_Problem to work on_.
Give the number of lines in the entries that contain "computer". State only the count.

:: Data for this exercise

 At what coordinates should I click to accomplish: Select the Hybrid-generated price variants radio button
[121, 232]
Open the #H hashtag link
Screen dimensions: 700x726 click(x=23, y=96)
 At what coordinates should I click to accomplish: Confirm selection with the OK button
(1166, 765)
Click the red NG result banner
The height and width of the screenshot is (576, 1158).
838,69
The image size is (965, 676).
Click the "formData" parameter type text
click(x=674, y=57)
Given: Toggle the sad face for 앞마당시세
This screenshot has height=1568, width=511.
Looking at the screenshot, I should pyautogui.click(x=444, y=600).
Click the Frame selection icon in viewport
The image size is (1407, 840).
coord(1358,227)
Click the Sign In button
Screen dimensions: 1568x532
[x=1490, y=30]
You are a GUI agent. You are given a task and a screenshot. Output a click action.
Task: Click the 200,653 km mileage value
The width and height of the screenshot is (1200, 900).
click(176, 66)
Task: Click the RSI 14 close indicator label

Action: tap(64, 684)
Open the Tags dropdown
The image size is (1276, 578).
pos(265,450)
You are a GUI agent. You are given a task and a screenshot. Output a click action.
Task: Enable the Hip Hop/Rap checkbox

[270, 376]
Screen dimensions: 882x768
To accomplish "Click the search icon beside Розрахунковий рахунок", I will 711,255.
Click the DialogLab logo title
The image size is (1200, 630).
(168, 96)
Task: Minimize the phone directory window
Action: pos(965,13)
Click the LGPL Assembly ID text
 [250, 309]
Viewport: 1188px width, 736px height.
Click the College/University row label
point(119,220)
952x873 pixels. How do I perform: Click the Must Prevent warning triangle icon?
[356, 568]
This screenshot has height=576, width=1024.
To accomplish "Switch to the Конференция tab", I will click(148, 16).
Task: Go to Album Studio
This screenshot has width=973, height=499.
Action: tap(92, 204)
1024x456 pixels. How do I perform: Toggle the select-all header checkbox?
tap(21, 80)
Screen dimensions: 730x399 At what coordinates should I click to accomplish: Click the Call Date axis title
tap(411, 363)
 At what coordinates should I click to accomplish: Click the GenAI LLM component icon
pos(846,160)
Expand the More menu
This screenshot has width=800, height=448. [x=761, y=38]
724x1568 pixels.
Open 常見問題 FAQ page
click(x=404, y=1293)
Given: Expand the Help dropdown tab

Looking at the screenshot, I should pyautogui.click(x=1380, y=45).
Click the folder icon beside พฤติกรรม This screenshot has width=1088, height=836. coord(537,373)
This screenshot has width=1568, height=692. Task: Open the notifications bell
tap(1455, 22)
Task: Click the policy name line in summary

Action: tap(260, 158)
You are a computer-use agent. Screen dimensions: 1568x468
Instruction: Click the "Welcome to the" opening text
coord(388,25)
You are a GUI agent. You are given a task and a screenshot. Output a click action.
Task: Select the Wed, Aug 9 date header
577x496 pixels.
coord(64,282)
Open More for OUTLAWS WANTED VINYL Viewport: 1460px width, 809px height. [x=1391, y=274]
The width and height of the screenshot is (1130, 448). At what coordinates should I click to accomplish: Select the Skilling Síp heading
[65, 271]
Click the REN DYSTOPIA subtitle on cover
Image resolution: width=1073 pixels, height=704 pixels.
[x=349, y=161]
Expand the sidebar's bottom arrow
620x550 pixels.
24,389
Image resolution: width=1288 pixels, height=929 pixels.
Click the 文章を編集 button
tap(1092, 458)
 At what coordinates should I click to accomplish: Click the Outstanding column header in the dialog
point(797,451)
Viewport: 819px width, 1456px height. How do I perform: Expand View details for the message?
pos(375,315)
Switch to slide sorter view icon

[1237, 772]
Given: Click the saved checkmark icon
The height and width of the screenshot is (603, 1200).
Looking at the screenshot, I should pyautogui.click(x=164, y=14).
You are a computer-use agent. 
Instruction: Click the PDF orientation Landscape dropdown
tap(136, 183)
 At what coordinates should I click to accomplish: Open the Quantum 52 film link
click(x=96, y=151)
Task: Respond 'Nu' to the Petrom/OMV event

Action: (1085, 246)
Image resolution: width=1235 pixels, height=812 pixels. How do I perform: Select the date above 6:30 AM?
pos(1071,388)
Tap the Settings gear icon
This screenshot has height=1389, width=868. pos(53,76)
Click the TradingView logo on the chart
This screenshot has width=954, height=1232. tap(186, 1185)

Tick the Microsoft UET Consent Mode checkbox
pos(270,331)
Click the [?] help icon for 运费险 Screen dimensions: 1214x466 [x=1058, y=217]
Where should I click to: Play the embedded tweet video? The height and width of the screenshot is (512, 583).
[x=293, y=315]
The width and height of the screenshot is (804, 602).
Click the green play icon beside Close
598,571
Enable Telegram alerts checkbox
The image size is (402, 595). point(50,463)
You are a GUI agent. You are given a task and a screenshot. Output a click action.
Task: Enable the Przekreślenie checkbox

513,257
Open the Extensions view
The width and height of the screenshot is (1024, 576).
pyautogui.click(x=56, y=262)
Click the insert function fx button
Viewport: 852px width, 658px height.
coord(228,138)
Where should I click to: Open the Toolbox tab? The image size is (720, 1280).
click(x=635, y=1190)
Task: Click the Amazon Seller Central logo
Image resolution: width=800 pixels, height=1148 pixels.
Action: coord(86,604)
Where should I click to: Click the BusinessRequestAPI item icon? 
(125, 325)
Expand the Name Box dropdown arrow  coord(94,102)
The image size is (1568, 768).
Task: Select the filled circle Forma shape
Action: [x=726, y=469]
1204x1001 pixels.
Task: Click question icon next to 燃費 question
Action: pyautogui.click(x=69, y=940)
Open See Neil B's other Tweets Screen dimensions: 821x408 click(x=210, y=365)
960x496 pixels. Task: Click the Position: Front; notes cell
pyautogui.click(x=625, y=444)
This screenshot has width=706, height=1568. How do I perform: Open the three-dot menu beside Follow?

::::

_Task result_.
2